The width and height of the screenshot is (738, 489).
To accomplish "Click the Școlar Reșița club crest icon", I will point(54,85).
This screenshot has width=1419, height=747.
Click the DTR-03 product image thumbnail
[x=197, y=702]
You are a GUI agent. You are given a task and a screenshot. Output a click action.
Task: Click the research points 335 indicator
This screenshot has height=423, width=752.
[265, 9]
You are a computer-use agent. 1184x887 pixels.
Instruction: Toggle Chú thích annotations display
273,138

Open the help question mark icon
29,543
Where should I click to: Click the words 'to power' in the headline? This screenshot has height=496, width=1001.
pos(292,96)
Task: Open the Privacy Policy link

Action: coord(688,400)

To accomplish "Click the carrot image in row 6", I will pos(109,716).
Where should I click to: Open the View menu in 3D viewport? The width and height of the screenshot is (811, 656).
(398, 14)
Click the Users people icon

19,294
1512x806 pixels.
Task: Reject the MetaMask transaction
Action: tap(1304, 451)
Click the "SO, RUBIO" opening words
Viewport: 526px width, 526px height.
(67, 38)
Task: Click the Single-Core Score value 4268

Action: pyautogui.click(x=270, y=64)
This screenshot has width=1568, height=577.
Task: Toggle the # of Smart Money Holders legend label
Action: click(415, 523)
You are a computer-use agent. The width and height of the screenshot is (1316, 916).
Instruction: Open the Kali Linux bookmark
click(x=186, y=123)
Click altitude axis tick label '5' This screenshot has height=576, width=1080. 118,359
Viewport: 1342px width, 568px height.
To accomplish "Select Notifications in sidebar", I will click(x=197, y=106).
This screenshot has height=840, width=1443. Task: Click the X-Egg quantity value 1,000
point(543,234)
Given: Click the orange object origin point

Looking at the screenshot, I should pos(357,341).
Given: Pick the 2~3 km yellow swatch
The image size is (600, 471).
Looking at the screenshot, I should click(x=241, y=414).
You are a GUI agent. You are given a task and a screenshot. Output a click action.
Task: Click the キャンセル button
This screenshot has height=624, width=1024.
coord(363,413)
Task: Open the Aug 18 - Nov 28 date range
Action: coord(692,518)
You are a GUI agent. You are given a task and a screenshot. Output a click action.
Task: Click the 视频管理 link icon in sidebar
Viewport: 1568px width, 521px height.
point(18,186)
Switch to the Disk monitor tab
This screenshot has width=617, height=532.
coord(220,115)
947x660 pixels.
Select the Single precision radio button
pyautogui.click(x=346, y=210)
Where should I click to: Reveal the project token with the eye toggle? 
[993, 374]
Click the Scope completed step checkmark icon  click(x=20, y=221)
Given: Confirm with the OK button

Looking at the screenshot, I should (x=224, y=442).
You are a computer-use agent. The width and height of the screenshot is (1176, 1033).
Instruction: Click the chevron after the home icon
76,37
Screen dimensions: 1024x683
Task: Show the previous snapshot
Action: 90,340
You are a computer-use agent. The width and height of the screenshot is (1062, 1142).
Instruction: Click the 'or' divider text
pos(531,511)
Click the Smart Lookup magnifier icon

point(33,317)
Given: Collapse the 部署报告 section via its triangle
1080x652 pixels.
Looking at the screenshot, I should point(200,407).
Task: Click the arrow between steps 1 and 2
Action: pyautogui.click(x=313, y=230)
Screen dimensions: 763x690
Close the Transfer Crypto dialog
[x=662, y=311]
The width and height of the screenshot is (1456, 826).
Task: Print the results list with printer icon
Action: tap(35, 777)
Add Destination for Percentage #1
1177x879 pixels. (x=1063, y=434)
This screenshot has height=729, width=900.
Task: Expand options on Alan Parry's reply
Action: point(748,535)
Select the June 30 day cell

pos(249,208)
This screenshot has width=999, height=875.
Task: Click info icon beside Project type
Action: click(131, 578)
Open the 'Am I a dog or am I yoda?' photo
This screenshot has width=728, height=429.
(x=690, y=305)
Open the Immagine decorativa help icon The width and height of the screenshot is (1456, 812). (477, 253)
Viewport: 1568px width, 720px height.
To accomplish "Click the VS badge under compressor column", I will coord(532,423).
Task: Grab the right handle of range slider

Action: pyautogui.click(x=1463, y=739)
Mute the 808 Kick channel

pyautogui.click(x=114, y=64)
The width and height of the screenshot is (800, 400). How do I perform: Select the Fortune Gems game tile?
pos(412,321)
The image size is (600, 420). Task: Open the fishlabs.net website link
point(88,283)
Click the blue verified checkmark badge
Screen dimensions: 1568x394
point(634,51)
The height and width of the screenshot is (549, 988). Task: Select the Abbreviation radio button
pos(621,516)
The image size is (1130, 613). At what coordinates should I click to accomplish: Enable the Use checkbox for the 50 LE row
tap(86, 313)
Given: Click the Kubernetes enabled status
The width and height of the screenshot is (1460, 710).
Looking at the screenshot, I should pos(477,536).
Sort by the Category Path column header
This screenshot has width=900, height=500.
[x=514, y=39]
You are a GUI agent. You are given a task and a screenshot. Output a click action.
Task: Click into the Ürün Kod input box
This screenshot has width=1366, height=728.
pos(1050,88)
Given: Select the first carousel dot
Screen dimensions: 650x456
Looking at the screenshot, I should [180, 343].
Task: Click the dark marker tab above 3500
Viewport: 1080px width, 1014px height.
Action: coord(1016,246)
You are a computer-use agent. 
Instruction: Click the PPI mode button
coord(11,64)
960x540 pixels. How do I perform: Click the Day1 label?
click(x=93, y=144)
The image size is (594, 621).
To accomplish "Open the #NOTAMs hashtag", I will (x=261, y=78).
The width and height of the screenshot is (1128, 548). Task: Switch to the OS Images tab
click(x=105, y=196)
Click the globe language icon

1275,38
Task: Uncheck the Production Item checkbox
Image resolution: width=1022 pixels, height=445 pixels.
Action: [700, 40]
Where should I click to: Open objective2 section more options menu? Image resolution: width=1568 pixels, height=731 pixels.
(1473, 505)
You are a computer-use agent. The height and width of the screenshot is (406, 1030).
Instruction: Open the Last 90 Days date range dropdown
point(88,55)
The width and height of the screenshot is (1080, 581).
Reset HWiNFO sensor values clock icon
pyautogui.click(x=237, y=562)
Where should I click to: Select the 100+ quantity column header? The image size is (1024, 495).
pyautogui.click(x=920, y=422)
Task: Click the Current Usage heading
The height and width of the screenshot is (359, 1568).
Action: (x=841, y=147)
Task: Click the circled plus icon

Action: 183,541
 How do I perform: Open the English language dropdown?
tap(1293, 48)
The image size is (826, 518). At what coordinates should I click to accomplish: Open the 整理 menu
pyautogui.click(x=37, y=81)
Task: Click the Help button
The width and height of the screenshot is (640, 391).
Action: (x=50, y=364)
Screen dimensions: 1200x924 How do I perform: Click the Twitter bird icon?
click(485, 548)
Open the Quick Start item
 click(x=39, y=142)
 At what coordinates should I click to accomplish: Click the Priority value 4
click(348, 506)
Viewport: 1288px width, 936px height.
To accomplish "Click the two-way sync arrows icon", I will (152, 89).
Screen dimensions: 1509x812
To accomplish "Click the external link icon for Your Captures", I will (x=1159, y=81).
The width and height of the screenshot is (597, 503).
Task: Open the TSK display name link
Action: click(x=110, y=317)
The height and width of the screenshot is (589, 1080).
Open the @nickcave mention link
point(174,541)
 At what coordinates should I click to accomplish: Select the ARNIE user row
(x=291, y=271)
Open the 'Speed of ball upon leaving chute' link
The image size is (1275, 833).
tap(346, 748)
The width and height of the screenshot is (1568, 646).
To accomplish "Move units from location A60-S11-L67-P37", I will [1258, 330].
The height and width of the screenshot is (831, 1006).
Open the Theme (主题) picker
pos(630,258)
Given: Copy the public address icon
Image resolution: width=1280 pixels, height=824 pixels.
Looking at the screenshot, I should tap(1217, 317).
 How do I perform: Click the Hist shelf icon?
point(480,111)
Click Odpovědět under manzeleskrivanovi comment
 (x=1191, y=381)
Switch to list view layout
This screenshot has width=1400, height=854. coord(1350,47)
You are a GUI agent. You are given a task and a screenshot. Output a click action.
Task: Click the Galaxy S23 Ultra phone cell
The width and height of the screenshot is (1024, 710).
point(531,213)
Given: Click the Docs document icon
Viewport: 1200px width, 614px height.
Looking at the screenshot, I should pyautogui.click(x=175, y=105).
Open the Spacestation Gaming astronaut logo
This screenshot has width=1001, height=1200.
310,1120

▬▬▬▬▬▬

→ Aim of the exercise
Could you repeat exactly the lines above from the line with "Open the Theme (主题) picker" up to and including the line with "Given: Click the Docs document icon", and only those?

→ Answer space
Open the Theme (主题) picker
pos(630,258)
Given: Copy the public address icon
Image resolution: width=1280 pixels, height=824 pixels.
Looking at the screenshot, I should tap(1217, 317).
 How do I perform: Click the Hist shelf icon?
point(480,111)
Click Odpovědět under manzeleskrivanovi comment
 (x=1191, y=381)
Switch to list view layout
This screenshot has width=1400, height=854. coord(1350,47)
You are a GUI agent. You are given a task and a screenshot. Output a click action.
Task: Click the Galaxy S23 Ultra phone cell
The width and height of the screenshot is (1024, 710).
point(531,213)
Given: Click the Docs document icon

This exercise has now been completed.